(Beginning of Excerpted records)

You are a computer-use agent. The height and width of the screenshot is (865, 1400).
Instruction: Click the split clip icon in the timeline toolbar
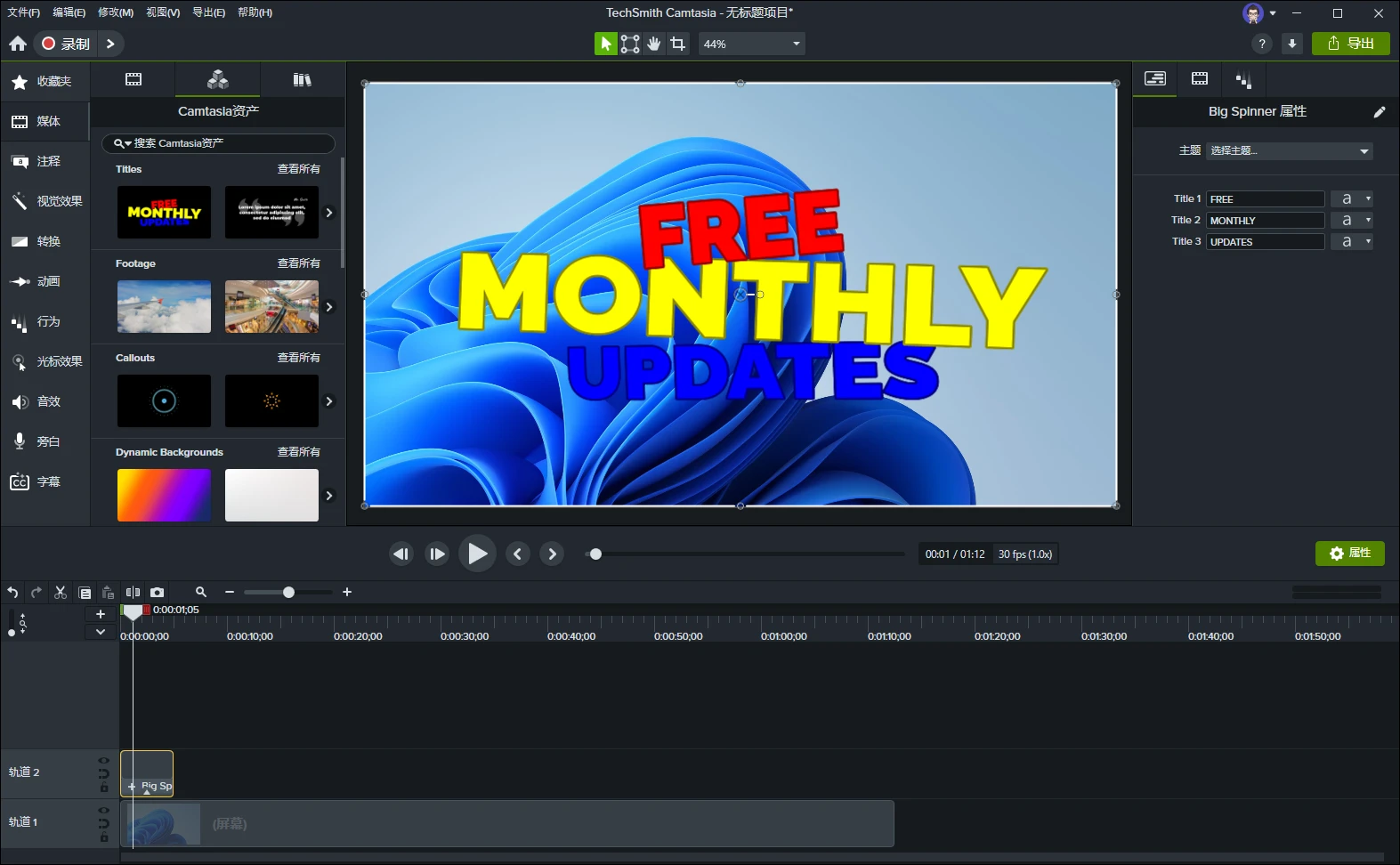click(133, 592)
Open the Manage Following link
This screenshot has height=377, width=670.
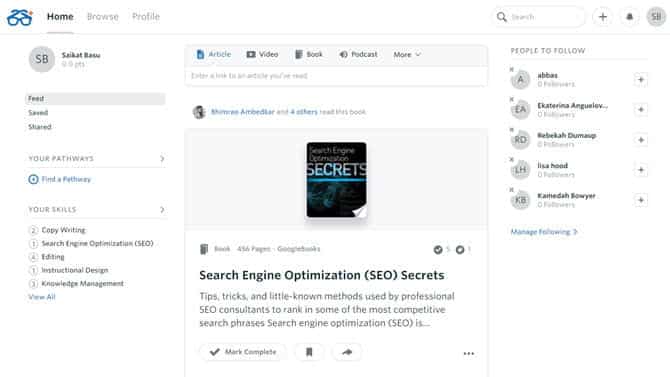[x=544, y=232]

(End of Excerpted records)

Aim of the task: Without carrying over any picture, write out the entries above once more, exactly.

Response area:
You are a computer-use agent. The height and width of the screenshot is (865, 1400).
Instruction: Click the split clip icon in the timeline toolbar
click(133, 592)
Open the Manage Following link
This screenshot has height=377, width=670.
[x=544, y=232]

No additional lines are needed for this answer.